[Material provided]

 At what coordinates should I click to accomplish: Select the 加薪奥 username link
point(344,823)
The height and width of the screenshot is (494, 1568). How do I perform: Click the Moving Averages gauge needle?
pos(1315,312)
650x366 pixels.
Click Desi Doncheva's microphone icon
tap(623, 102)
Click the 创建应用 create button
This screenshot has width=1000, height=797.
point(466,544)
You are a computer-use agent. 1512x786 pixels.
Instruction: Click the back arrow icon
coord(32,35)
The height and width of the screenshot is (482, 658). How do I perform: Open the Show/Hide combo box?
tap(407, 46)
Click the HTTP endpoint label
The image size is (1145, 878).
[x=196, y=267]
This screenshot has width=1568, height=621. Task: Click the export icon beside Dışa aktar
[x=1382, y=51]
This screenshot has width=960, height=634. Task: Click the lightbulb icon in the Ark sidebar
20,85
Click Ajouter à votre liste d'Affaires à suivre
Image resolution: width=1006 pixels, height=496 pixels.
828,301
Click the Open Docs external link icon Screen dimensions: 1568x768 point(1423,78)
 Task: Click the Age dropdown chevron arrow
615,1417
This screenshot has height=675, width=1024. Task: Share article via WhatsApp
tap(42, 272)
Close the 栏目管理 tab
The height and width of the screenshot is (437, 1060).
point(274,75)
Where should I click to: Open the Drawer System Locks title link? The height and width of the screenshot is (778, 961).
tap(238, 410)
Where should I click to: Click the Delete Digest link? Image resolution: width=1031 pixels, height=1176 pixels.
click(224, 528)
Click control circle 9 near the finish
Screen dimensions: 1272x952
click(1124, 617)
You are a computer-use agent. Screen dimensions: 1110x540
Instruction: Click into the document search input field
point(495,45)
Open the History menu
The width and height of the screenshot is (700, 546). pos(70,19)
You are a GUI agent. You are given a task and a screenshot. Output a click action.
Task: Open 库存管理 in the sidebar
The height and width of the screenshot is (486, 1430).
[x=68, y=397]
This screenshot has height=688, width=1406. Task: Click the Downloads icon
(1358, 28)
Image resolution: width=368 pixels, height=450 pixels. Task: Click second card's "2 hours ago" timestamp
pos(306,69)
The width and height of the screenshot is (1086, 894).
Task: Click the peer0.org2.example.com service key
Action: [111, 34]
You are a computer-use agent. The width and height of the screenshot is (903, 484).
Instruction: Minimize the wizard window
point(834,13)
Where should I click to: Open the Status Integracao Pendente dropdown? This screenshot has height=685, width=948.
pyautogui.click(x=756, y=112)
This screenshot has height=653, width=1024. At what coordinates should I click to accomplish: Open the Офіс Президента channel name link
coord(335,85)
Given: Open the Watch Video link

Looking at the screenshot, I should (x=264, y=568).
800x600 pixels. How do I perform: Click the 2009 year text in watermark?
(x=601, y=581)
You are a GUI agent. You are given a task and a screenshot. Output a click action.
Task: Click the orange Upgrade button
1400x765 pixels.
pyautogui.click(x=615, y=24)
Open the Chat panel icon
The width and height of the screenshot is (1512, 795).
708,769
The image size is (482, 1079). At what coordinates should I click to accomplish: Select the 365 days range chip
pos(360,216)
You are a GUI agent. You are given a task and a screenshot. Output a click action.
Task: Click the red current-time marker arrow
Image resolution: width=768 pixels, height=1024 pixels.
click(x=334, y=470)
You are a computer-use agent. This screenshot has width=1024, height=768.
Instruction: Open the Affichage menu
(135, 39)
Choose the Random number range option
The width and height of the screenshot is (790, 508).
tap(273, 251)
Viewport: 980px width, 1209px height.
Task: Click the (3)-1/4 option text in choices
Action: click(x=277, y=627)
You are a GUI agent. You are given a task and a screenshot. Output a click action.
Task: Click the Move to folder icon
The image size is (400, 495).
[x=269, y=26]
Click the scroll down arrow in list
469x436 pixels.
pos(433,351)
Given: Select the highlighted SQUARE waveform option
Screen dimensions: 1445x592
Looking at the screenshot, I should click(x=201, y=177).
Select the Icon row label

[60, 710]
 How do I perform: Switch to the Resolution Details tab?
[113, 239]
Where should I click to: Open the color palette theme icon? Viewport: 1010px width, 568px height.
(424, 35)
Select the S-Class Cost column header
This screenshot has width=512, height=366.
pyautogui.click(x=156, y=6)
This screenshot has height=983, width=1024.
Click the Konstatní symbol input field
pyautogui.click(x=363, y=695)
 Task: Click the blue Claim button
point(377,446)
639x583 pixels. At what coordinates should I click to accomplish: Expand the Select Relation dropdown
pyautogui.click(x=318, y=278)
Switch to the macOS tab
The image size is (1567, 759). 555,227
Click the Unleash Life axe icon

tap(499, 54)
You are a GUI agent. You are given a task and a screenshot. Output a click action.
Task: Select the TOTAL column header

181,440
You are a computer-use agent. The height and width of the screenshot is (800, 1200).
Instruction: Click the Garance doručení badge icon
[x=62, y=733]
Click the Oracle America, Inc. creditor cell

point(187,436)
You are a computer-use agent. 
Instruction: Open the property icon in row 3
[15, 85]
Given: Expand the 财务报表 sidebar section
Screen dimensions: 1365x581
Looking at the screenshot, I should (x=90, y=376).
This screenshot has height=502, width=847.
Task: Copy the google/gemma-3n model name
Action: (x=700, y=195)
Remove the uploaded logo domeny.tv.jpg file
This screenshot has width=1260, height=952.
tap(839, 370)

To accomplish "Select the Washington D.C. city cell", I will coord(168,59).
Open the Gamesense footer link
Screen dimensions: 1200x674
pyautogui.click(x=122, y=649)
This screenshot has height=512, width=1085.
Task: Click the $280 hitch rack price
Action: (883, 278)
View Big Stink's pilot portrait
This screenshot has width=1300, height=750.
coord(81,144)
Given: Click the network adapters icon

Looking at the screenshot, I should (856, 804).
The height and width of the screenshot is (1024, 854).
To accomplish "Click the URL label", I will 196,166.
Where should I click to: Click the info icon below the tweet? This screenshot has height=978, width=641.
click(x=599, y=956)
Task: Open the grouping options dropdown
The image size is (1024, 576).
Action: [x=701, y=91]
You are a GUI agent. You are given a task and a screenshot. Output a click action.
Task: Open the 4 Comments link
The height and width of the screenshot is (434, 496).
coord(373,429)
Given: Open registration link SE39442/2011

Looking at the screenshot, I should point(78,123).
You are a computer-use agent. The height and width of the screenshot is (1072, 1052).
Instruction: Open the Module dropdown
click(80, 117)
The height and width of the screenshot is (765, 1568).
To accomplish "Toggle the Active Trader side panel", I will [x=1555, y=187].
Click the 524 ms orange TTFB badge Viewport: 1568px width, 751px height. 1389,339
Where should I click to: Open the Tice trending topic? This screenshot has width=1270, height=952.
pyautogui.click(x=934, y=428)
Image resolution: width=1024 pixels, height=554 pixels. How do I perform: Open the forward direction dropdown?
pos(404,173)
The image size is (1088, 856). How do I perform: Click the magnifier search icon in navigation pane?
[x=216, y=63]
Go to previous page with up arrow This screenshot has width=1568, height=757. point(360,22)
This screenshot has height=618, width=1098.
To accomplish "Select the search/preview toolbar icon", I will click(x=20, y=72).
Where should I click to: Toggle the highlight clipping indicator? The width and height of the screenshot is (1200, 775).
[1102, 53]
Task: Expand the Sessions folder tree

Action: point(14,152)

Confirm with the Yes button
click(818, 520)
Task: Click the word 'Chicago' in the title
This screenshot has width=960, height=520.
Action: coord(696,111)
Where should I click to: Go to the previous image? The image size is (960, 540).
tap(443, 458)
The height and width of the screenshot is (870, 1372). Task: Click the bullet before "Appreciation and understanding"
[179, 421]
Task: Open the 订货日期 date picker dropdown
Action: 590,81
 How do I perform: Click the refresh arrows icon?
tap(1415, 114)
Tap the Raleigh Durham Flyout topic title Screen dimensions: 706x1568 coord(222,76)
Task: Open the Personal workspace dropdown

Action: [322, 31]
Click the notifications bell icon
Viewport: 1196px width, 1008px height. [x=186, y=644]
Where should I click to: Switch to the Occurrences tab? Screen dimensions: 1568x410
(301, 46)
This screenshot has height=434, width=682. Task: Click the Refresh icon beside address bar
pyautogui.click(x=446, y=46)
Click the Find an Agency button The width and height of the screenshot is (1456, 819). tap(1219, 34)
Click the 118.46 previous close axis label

[/Material provided]

(Exercise requirements): Beginning at the line above that contains "Task: Select the TOTAL column header", return each line exactly through the line that contains "Remove the uploaded logo domeny.tv.jpg file", and no others.

(Answer for the task):
Task: Select the TOTAL column header

181,440
You are a computer-use agent. The height and width of the screenshot is (800, 1200).
Instruction: Click the Garance doručení badge icon
[x=62, y=733]
Click the Oracle America, Inc. creditor cell

point(187,436)
You are a computer-use agent. 
Instruction: Open the property icon in row 3
[15, 85]
Given: Expand the 财务报表 sidebar section
Screen dimensions: 1365x581
Looking at the screenshot, I should (x=90, y=376).
This screenshot has height=502, width=847.
Task: Copy the google/gemma-3n model name
Action: (x=700, y=195)
Remove the uploaded logo domeny.tv.jpg file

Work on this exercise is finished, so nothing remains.